EXERCISE BRIEF:
After finding the line with "Task: Download the eval/loss chart data" in the entries below, retype exactly each line from there through the line with "Task: Click drag handle icon for 代理店 row", including that final line.

TASK MATERIAL:

====================

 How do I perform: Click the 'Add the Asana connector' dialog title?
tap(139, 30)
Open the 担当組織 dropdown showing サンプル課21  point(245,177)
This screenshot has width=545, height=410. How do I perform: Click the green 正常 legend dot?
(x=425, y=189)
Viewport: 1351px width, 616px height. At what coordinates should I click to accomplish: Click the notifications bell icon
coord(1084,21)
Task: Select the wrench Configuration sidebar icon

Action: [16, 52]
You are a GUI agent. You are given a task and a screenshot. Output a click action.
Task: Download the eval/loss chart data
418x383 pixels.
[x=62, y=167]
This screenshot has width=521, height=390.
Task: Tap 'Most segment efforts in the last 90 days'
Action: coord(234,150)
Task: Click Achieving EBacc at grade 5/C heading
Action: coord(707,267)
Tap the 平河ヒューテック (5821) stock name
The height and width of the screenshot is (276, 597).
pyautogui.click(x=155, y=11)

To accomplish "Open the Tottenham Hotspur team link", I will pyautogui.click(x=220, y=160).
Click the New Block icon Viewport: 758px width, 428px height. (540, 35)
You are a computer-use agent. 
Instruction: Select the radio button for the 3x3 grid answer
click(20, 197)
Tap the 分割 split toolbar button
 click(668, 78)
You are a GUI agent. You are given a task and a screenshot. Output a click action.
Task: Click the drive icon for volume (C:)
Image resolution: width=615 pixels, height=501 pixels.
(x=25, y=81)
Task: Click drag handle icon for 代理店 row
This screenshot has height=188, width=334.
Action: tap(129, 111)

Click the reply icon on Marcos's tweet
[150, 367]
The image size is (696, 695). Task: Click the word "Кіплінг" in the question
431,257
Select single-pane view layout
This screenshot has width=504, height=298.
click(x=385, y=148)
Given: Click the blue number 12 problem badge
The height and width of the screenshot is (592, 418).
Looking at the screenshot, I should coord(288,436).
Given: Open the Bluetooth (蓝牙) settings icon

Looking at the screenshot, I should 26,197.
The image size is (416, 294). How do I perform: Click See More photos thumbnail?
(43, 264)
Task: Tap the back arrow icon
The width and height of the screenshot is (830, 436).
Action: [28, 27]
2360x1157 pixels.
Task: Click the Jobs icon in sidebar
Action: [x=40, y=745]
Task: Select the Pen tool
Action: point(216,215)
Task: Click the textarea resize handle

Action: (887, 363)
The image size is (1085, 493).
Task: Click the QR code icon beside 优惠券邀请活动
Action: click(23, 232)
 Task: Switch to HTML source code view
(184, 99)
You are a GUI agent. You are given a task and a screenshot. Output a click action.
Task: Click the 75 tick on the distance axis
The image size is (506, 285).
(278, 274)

====================

WRITTEN RESPONSE:
Task: Download the eval/loss chart data
418x383 pixels.
[x=62, y=167]
This screenshot has width=521, height=390.
Task: Tap 'Most segment efforts in the last 90 days'
Action: coord(234,150)
Task: Click Achieving EBacc at grade 5/C heading
Action: coord(707,267)
Tap the 平河ヒューテック (5821) stock name
The height and width of the screenshot is (276, 597).
pyautogui.click(x=155, y=11)

To accomplish "Open the Tottenham Hotspur team link", I will pyautogui.click(x=220, y=160).
Click the New Block icon Viewport: 758px width, 428px height. (540, 35)
You are a computer-use agent. 
Instruction: Select the radio button for the 3x3 grid answer
click(20, 197)
Tap the 分割 split toolbar button
 click(668, 78)
You are a GUI agent. You are given a task and a screenshot. Output a click action.
Task: Click the drive icon for volume (C:)
Image resolution: width=615 pixels, height=501 pixels.
(x=25, y=81)
Task: Click drag handle icon for 代理店 row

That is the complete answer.